Iteration Pattern
Make use of python iteration for more generalized code and functionality
Allowing iteration in python
Objects can be used in for
loop as long as the object is iterable or has a way to iterate over it.
This functionality can be defined with with the __iter__
and __next__
method or a generator.
1. Generator Function
A generator is a function that returns an iterator. This is done by using the yield
keyword instead of return
.
def generator():
yield 1
yield 2
yield 3
def same_generator():
for i in range(1, 4):
yield i
for value in generator():
print(value)
Note
Iterators are pretty common in python. i.e. range
is an iterator.
Alternatives
The yield from
keyword can be used as an alternative to yield all values from another iterator.
Another way to created a generator is with a generator expression.
2. Define __iter__
and __next__
methods
The __iter__
method returns an iterator object and the __next__
method returns the next value in the iterator. The StopIteration
exception is raised when there are no more values to return.
Note
The class variables can be used to keep track of the current value and the max value.
class Iterator:
def __init__(self, max_value):
self.max_value = max_value
self.current_value = 0
def __iter__(self):
return self
def __next__(self):
if self.current_value >= self.max_value:
raise StopIteration
self.current_value += 1
return self.current_value
for value in Iterator(3):
print(value)
Note
The return value of __iter__
must be an iterator. This can be done by returning self
or by defining a separate iterator class, generator function, or generator expression.
Which to Use?
Most of the time we are handed different data structures and wouldn't want to override the __iter__
method. In this case, we can use generator functions to define the iteration method.
from dataclasses import dataclass
@dataclass
class Matrix:
data: list[list[int]]
def __post_init__(self) -> None:
assert self.nrows > 0, "Matrix must have at least one row"

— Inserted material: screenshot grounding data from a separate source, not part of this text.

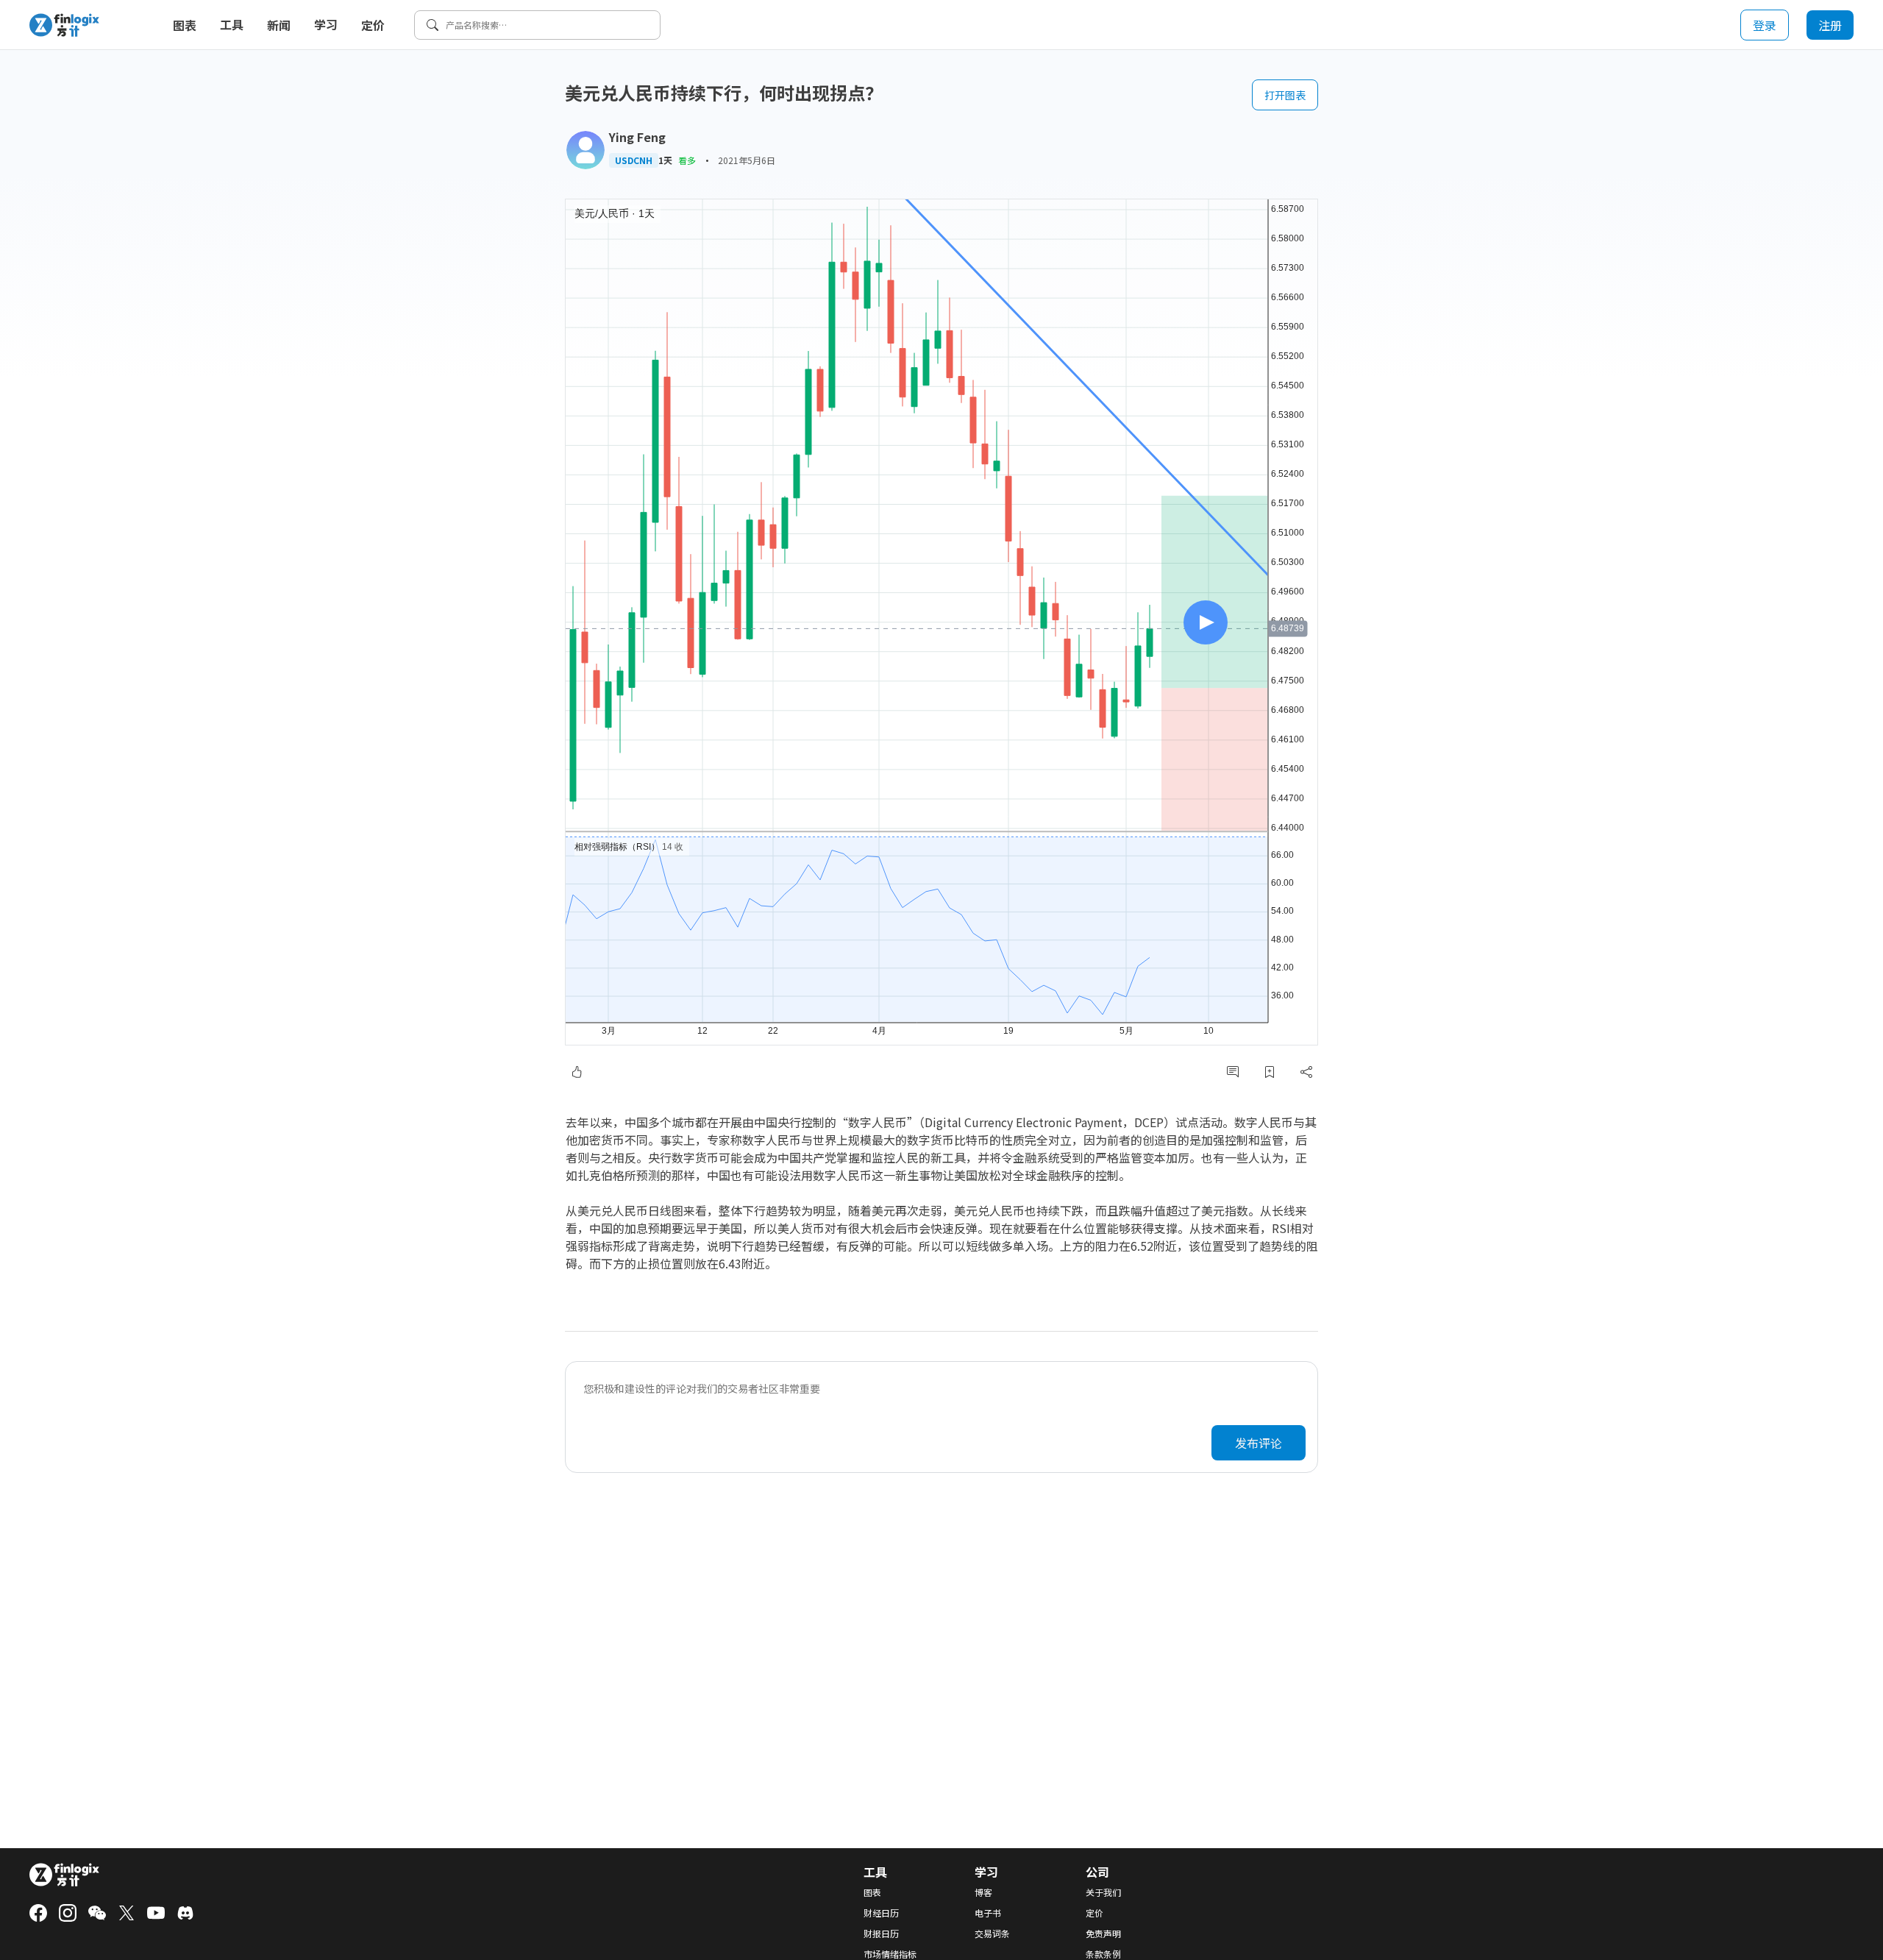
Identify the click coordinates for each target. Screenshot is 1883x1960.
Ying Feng (637, 137)
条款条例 (1103, 1954)
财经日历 (881, 1913)
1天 (665, 160)
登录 (1764, 25)
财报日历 (881, 1933)
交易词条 (992, 1933)
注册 (1830, 25)
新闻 (279, 25)
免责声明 (1103, 1933)
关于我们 (1103, 1892)
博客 (983, 1892)
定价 (373, 25)
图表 (184, 25)
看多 (687, 160)
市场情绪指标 (890, 1954)
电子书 (988, 1913)
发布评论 (1258, 1443)
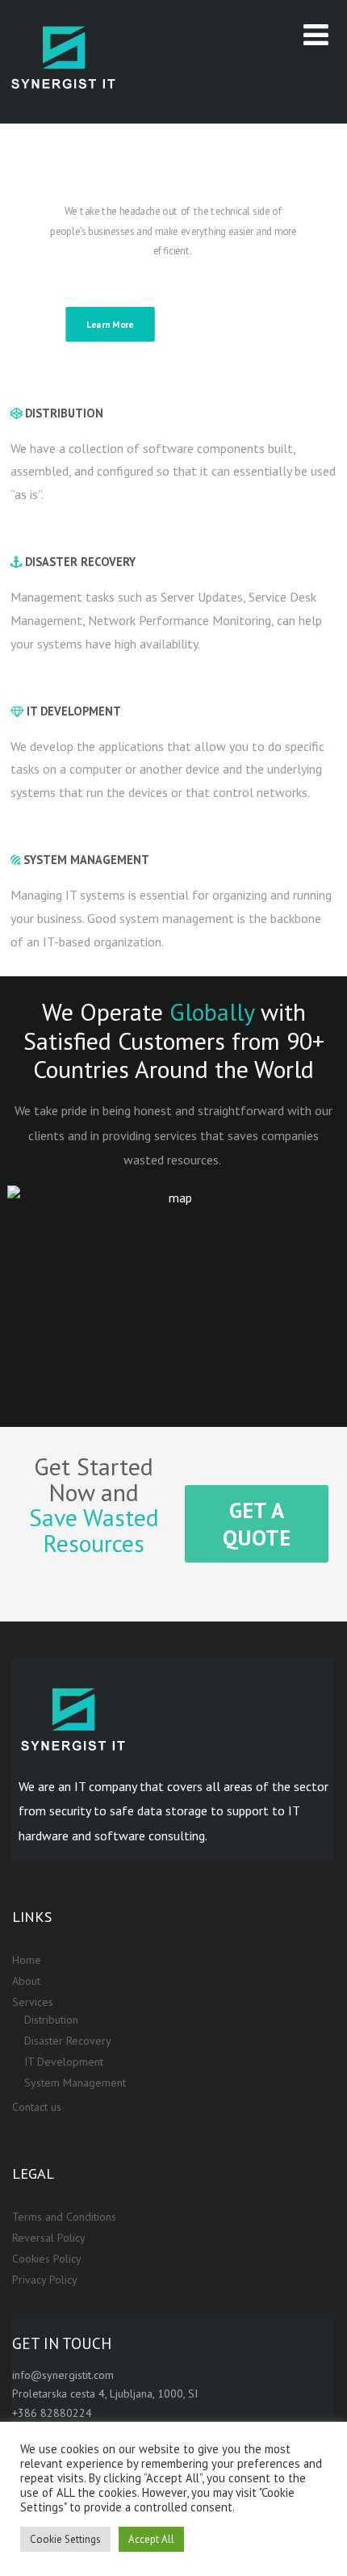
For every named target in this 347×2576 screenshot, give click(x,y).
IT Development (63, 2061)
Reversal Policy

assert self.ncols > 0, "Matrix must have at least one column"
# Matrix must be rectangular
assert all(len(row) == self.ncols for row in self.data), "Matrix must be rectangular"
@property
def nrows(self) -> int:
return len(self.data)
@property
def ncols(self) -> int:
return len(self.data[0])
Defining iteration outside of the object allows us to define different iteration methods. Any way we want to iterate over the matrix can be defined as a generator.
Below are three different methods for the Matrix
class.
- Row First
- Column First
- Diagonal
def row_first_iteration(matrix: Matrix):
for row in matrix.data:
for value in row:
yield value
def column_first_iteration(matrix: Matrix):
for col in range(matrix.ncols):
for row in range(matrix.nrows):
yield matrix.data[row][col]
def diagonal_iteration(matrix: Matrix):
"""Iterate through the matrix diagonally.
Starts with the top left corner first and goes diagonally up.
"""
nrows = matrix.nrows
ncols = matrix.ncols
ndiags = ncols + nrows - 1
for diag in range(n_diags):
for col in range(diag + 1):
row = diag - col
if row < nrows and col < ncols:
yield matrix.data[row][col]
Now when we want to iterate over the matrix, we can choose which iteration method to use depending on the use case.
data = [
[1, 2],
[3, 4],
[5, 6],
[7, 8]
]
matrix = Matrix(data)
row_first_iter = row_first_iteration(matrix)
column_first_iter = column_first_iteration(matrix)
diag_iter = diagonal_iteration(matrix)
import pandas as pd
df = pd.DataFrame({
"Row First": list(row_first_iter),
"Column First": list(column_first_iter),
"Diagonal": list(diag_iter)
})
df.index.name = "Iteration"
Row First Column First Diagonal
Iteration
0 1 1 1
1 2 3 3
2 3 5 2
3 4 7 5
4 5 2 4
5 6 4 7
6 7 6 6
7 8 8 8
The for
loop will be the same regardless of how we want to process the values:
process = print
iterable = row_first_iter
for value in iterable:
process(value)
# Alternative iteration and processing
def log_value_somewhere(value):
print(f"Logging value {value}")
process = log_value_somewhere
iterable = diag_iter
for value in iterable:
process(value)
This can be useful when we want to process the values in different ways, but also from different data structures.
import numpy as np
matrix_np = np.array(data)
iterable = iter(matrix_np.flatten())
for value in iterable:
process(value)
Summary
Classes are often handed to next user so it useful to define iteration methods outside of the class. Not only that, but what is done with the value is separated from the iteration method as well. That is, separation of:
- Data
- Iteration of data
- Processing of data
This provides flexibility while keeping the code in a consistent format.